The figure most closely associated with the development of Wooriwyrite was English-born pastoralist Thomas Shaw. Shaw arrived in the district around the time of the Black Thursday bushfires of 1851 and was initially engaged in horse breaking. He was appointed manager of Wooriwyrite for its owners and married a daughter of McLaurin, one of the partners in the property. Shaw acquired an ownership interest in Wooriwyrite in 1854 and later became its sole proprietor, with the title being transferred to him by Oliphant during the 1860s.

Under Shaw, Wooriwyrite became an important centre of fine-wool production. In 1854 he introduced Camden Merinos from New South Wales and established a breeding program based upon this bloodline. The flock was maintained and refined over subsequent decades, eventually giving Wooriwyrite a prominent position within the Western District's Merino industry. By the 1880s it was regarded as one of the leading Merino breeding establishments in western Victoria.
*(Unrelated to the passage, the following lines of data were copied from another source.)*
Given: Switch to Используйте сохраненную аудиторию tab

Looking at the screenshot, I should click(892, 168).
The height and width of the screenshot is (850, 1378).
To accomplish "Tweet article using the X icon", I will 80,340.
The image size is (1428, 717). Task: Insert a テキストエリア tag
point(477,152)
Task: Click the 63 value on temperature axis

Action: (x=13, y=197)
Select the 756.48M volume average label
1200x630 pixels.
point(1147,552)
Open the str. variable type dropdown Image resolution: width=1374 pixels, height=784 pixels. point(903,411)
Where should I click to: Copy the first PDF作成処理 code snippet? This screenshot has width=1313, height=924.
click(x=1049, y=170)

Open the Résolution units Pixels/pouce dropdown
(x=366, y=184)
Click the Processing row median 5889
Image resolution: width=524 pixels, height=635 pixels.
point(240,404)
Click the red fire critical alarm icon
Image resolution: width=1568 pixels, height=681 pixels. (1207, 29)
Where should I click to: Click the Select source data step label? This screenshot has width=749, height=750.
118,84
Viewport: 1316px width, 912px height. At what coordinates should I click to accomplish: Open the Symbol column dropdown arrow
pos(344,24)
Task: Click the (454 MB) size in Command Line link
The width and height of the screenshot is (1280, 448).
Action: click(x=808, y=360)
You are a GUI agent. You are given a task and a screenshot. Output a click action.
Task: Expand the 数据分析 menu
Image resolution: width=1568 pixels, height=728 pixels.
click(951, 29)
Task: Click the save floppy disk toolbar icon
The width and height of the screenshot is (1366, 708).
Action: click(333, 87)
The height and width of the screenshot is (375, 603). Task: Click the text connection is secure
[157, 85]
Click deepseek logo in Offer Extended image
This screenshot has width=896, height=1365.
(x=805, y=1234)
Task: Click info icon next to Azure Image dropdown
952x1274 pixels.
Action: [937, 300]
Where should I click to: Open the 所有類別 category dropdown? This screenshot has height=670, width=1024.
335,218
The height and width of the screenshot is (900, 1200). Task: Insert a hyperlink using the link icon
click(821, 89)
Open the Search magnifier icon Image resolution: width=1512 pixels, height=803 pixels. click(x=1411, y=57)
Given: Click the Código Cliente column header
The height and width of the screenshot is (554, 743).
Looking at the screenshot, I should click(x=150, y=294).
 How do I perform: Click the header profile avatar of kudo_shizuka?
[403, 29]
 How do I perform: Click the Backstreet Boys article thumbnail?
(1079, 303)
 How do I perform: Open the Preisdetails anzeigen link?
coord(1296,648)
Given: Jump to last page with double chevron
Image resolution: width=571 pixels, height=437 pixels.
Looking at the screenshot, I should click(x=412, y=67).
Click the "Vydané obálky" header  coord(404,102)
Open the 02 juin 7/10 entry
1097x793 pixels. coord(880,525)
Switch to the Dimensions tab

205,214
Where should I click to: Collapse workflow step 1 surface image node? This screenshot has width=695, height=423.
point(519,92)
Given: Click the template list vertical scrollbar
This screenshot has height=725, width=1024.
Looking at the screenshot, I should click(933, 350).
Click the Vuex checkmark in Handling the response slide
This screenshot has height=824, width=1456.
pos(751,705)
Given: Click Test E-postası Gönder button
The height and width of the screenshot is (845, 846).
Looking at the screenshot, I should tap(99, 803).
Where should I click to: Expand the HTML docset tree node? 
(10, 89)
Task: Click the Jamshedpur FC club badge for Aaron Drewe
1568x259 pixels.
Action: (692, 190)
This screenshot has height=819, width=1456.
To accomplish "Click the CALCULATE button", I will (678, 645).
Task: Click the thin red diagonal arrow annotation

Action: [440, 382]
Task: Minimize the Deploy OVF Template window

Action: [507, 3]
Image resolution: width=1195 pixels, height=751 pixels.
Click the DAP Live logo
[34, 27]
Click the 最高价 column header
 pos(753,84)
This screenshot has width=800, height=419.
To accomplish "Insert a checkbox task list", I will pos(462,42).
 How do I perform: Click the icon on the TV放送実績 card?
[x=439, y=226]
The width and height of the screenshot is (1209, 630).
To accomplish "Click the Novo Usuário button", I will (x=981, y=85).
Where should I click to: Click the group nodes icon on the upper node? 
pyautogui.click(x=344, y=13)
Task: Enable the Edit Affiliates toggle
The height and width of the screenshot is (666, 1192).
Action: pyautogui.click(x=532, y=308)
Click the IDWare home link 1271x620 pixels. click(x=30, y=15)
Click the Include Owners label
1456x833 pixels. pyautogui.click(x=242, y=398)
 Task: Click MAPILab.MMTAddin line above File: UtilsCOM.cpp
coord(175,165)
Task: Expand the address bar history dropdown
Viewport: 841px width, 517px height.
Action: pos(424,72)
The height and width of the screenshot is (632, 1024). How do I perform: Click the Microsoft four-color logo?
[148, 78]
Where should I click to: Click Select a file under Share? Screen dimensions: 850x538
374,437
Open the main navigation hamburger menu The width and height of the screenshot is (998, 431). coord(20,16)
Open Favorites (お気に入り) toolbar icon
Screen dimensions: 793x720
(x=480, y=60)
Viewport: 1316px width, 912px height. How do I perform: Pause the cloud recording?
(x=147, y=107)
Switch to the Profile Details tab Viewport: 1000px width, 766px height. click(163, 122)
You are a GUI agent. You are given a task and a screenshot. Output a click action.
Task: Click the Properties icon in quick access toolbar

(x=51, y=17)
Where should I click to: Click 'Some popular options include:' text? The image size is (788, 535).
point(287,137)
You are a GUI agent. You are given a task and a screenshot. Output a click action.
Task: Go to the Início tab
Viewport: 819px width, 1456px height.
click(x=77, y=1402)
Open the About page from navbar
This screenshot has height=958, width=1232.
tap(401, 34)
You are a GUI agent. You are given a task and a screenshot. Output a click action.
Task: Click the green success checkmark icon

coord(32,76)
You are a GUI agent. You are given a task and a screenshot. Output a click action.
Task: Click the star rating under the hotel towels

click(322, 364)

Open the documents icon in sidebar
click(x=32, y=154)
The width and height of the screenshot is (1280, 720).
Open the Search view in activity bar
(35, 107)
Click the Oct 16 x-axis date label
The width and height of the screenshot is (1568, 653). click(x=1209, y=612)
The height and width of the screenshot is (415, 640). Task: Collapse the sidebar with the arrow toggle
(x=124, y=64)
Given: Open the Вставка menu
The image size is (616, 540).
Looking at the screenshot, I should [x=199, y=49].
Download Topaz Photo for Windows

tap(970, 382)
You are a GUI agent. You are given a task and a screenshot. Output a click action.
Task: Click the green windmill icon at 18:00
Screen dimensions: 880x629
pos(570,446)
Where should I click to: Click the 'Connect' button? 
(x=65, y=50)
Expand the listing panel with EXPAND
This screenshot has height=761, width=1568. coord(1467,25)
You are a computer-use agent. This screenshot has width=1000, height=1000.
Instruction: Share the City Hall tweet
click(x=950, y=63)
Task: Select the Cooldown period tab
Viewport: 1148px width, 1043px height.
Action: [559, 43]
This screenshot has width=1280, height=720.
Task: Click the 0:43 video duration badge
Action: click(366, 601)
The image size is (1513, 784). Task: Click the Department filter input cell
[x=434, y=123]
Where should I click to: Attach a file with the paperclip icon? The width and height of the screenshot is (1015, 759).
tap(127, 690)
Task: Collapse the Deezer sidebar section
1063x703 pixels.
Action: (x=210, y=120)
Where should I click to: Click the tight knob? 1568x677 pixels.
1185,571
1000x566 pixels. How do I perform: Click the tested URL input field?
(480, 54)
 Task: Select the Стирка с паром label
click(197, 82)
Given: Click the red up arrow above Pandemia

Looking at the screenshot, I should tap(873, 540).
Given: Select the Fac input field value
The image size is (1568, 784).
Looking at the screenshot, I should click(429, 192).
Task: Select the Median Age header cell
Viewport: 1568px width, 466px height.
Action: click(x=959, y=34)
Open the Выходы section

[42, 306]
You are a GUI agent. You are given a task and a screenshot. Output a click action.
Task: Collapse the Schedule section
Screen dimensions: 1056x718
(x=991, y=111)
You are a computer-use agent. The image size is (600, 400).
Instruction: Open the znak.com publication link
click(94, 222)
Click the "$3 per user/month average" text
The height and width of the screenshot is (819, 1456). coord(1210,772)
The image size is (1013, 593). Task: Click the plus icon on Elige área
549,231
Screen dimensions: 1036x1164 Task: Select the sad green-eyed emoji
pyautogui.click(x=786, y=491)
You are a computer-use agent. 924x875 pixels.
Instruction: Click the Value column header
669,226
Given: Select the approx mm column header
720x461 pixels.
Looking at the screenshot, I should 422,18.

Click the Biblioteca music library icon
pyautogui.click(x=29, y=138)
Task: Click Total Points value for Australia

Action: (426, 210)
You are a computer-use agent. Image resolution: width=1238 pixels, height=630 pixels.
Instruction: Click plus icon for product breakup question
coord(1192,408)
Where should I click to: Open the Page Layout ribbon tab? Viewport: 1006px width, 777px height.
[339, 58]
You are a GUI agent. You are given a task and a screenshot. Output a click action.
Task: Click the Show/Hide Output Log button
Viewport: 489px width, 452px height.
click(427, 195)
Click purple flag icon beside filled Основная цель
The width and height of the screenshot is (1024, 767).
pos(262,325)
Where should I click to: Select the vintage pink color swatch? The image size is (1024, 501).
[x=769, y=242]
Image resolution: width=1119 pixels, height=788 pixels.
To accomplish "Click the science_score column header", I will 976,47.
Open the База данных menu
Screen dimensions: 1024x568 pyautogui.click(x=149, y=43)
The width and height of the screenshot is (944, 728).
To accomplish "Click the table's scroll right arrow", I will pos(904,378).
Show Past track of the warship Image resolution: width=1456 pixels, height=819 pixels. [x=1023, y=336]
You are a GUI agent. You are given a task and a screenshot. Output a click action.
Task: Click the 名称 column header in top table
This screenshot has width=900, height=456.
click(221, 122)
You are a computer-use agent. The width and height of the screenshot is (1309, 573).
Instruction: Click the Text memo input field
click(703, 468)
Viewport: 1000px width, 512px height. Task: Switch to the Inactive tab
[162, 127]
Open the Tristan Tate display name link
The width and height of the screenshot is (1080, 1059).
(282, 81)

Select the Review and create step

The pastoral enterprise experienced periodic setbacks from the region's severe fire conditions. In February 1879 a fire broke out on Shaw's Wooriwyrite property. A much more destructive event occurred in January 1905, when a major bushfire travelled rapidly through pastoral country between Chatsworth and Camperdown. Wooriwyrite was among the worst-affected stations, with more than 100 miles of fencing being destroyed, approximately 25,000 acres of pasture burnt and an estimated 8,000 to 10,000 sheep lost. The fire, at one stage, moved 8 miles (12.9 km) in only 22 minutes, leaving extensive stretches of neighbouring pastoral country without surviving fences.

The earlier Wooriwyrite residence dated from the late 1840s. At the height of the nineteenth-century wool economy, Thomas Shaw replaced it with the present homestead in 1883. The new residence was designed by Alexander Hamilton, a self-trained architect based at Colac, and was conceived on a scale reflecting both the success of Wooriwyrite and Shaw's standing as a pastoralist.

Constructed from squared and regularly-coursed local basalt, the building incorporates carefully worked stone quoins and window surrounds and an elaborate single-storey iron verandah. Its restrained but imposing exterior contrasts with richly finished internal spaces, many of which retain their nineteenth-century decorative treatment. The surrounding garden was laid out by prominent landscape designer William Guilfoyle.

Wooriwyrite remained with the Shaw family for several generations. In 1911, Turner Shaw and Oliphant Shaw assumed control of the estate, while G. McKay was appointed studmaster and general manager. Turner Shaw later withdrew from the partnership, leaving Oliphant Shaw to continue the property and its Merino stud. The family's association with Wooriwyrite lasted for approximately 69 years.

The homestead was also the childhood home of Mary Turner Shaw, born in 1906, who later became an architect and architectural historian. Shaw grew up in the homestead surrounded by artworks and objects collected by her family, including sketches of the district and its homesteads by artist Eugene von Guerard. Her upbringing on the working station and exposure to its architecture and collections formed part of the environment in which her later interest in architectural history developed.

In 1923, the Shaw family sold the approximately 20,000-acre Wooriwyrite Estate to Thomas McKellar and C. B. Palmer. The property subsequently came into the Morrison family, whose association with Wooriwyrite dates from 1928. Merino breeding continued under their ownership. In 1953, for example, the Wooriwyrite Stud, then belonging to the estate of J. R. Morrison of Terang, entered five rams and three ewes for exhibition at the Royal Melbourne Show. The Morrison family continue to live at the property to the present.